According to the final report from Promontory Financial Group, CBA has paid out $23 million to 1,641 cases of poor financial advice. This amount is despite the bank offering $29 million to victims.
The report states that 2,920 cases exited the program after not responding or rejecting the bank’s assessment outcome, while 62 lodged complaints with the Financial Ombudsman Service.
There were multiple challenges during the review, including scenarios where the bank could not produce sufficient documentation and evidence for particular cases, the report shows.
There were 10 cases that the independent overseer, Promontory, recognised as failing to adhere to the open advice review program’s documented processes and objectives.
This resulted in some customers receiving an incorrect assessment outcome or inaccurate offer of compensation and so offers of compensation were adjusted by the CBA following these findings.
Since commencing in July 2014, the compensation scheme has received 10,128 registrations from customers claiming to have received poor financial advice in the period between 1 September 2003 and 1 July 2012.
In 5,573 cases, CBA found no evidence of poor advice being provided or incorrect fees charged, the report stated. However, 1,076 cases were found to have involved poor advice that resulted in financial loss to the customer.
A further 542 cases were found to have involved poor advice that did not lead to financial loss to the customer and 434 cases were found to have involved incorrect charging of fees that did not cause financial loss to the customer, the report said. CBA is still assessing 936 cases.
ifa reported on one dispute in January where a lack of sufficient paperwork on the behalf of the CBA raised challenges for a former customer attempting to seek compensation for supposed poor advice.




Senior Management fired = 0. FPA sanctions & bannings = 0. Minutes/Days Month ASIC temporary suspended CBA license = 0. Money received by the FPA and AFA from the CBA during this period = many many thousands in professional partner fees. Impact on all individual advisers everywhere = reputational damage, + annual exam X minimum education requirements.. Thanks CBA and FPA. A great outcome…not.
So where are the customer advocate lawyers who have been contracted by the CBA to act on the claims rejected by the CBA? Convenient the CBA could not find some missing documentation and then further dismissed these claims. The below comments raises some good points such as why did this culture exist and continues to exists today?
Press release slamming these outcomes from the ISA in 3…2…1….

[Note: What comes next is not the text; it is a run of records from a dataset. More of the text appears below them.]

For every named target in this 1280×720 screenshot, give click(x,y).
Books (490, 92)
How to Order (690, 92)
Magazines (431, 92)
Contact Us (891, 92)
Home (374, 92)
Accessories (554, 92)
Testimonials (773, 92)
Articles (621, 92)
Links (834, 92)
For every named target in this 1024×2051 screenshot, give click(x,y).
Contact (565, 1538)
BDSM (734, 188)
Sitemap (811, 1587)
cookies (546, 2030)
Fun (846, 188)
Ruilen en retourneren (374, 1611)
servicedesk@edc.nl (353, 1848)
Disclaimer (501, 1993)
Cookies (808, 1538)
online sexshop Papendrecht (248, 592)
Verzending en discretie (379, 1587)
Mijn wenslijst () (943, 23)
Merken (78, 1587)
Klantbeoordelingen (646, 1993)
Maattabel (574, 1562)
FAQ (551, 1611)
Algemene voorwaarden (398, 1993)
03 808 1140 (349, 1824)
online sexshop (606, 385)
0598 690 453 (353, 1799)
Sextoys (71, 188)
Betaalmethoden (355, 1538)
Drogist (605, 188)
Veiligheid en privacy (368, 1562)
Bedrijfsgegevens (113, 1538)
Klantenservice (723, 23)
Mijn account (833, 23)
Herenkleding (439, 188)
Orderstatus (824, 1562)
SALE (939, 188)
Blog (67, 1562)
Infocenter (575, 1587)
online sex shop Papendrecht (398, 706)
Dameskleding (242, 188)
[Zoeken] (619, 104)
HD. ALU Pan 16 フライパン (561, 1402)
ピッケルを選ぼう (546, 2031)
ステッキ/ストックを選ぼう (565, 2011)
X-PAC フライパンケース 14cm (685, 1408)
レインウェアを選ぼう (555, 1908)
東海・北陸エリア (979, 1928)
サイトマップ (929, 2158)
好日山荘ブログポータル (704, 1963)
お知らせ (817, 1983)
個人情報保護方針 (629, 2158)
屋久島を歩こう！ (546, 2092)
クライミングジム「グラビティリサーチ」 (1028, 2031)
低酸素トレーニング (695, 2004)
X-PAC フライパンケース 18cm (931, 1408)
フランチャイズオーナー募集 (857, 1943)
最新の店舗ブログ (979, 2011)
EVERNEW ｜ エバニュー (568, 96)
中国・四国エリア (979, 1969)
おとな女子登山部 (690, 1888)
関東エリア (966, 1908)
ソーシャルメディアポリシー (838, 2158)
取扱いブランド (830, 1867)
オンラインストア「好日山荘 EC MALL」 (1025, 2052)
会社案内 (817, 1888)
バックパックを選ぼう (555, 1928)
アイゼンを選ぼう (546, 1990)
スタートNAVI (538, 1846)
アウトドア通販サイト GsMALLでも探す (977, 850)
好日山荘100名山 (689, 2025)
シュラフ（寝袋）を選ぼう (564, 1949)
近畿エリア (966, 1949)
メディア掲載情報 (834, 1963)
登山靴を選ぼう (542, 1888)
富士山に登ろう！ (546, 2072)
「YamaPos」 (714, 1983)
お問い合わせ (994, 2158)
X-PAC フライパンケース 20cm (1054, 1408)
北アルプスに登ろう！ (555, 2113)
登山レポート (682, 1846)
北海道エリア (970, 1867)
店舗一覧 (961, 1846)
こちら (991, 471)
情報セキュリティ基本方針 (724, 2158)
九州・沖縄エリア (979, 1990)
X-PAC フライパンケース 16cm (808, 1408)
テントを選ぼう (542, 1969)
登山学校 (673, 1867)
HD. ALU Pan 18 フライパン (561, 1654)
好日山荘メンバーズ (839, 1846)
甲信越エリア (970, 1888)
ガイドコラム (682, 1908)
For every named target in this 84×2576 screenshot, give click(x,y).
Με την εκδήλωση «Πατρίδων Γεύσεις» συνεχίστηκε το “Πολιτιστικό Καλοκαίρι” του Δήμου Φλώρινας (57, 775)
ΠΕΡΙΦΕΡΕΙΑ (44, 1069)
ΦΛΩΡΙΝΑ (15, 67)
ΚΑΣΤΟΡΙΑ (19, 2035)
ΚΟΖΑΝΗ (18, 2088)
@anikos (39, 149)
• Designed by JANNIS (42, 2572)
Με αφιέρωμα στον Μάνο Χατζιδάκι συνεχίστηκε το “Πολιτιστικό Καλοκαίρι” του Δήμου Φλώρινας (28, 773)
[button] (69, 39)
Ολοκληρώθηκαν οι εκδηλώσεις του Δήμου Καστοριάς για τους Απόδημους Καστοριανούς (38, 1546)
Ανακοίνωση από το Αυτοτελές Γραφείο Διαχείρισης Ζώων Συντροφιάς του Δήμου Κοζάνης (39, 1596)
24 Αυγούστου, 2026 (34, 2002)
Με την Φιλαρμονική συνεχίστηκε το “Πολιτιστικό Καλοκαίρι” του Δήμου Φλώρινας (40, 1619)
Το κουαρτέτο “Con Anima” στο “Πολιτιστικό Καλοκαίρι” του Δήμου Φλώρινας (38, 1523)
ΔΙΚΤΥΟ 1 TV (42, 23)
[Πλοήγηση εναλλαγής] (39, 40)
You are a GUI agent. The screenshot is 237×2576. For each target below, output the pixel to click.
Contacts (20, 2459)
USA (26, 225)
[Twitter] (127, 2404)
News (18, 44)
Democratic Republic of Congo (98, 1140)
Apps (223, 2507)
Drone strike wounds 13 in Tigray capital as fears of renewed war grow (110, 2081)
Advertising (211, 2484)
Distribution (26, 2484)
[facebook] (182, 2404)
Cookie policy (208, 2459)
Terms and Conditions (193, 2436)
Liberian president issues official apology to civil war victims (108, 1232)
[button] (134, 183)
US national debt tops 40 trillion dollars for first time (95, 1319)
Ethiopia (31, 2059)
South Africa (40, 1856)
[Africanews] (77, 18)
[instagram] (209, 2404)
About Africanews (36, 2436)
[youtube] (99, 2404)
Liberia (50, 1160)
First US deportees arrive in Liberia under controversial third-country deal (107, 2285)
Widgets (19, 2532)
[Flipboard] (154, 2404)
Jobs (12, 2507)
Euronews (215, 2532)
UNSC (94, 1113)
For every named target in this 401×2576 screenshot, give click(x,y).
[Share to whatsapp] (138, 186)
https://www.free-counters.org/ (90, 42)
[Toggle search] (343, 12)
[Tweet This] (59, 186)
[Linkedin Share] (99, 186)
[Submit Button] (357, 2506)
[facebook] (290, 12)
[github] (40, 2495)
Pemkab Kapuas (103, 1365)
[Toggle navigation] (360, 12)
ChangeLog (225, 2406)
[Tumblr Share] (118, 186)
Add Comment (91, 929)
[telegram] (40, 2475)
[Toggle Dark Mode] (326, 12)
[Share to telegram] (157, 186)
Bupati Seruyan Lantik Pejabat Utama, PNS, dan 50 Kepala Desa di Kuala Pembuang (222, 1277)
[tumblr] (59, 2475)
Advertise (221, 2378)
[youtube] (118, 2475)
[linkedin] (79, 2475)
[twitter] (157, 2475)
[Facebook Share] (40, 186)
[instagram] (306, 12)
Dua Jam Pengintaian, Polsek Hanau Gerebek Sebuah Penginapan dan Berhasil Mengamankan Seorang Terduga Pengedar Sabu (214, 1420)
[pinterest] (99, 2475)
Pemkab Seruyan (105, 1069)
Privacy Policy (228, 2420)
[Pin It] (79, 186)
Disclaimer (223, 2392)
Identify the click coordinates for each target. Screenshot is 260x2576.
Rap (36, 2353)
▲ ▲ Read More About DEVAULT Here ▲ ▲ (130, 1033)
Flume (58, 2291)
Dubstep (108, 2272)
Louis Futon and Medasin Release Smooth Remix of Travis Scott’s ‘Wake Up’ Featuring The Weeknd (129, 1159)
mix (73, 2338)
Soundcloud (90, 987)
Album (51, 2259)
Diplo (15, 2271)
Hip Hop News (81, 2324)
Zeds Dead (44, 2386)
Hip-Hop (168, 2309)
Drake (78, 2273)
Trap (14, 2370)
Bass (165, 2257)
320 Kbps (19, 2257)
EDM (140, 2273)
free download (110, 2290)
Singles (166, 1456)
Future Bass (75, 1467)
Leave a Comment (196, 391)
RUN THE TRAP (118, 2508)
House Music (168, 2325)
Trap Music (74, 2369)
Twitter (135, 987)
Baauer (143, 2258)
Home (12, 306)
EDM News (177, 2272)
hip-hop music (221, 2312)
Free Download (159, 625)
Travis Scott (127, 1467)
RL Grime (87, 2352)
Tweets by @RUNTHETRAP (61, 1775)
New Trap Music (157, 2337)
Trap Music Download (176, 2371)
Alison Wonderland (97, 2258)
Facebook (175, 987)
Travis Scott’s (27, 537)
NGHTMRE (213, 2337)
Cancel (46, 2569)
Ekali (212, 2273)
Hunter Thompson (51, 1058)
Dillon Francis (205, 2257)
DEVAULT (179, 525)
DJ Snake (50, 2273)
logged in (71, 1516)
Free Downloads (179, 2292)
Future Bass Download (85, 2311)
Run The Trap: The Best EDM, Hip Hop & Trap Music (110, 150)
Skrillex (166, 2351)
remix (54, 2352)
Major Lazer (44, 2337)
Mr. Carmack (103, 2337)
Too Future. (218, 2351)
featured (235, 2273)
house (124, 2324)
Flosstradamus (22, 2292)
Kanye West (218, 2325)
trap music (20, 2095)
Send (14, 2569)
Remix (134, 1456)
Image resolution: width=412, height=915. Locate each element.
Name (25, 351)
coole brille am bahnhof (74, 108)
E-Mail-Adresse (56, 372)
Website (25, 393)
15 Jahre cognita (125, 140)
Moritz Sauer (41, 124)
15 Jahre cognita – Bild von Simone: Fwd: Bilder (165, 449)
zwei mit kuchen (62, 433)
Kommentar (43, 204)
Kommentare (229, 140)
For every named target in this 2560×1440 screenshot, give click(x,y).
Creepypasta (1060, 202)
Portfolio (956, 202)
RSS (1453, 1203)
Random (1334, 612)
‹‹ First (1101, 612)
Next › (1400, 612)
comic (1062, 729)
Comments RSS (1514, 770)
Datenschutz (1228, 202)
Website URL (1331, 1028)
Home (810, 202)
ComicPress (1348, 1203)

CBA are open about there outcomes, the other 4 majors aren’t, even worse is the mid tier firms who wouldn’t know a bad adviser if it bit the on the you know where. head in the sand. take for example adviser banned by asic last week, left Westpac 5 years ago and been at a new dealer group since then, apparently he was clean as a whistle when he was there
CBA are open about the outcomes. What they have covered up though is the cause of poor advice in the organisation was driven by a culture of greed and ego by executives, many of whom are still in their roles. How about banning exec managers for having the foot on the throat?
Think you might find there are no execs left from those days
In some cases a customer who received poor advice didn’t differ a loss but how much potential gain have they lost out on? CBA is $6M under budgeted payouts – that means someone is going to get a bonus for saving the bank money. It’ll be hidden under a balanced scorecard but a bonus paid is a bonus paid.
The reality is that there will be possibly 1000’s more customers who haven’t lodged complaints or errors potential complaints not discovered by CBA because the amounts loss are too small to be obvious.
And I note that they bank only classes their advised customers as customers and not clients – that really does say something.
Finally, we all know that fish rot from the head. The head of CBA is the only fish head that defies nature.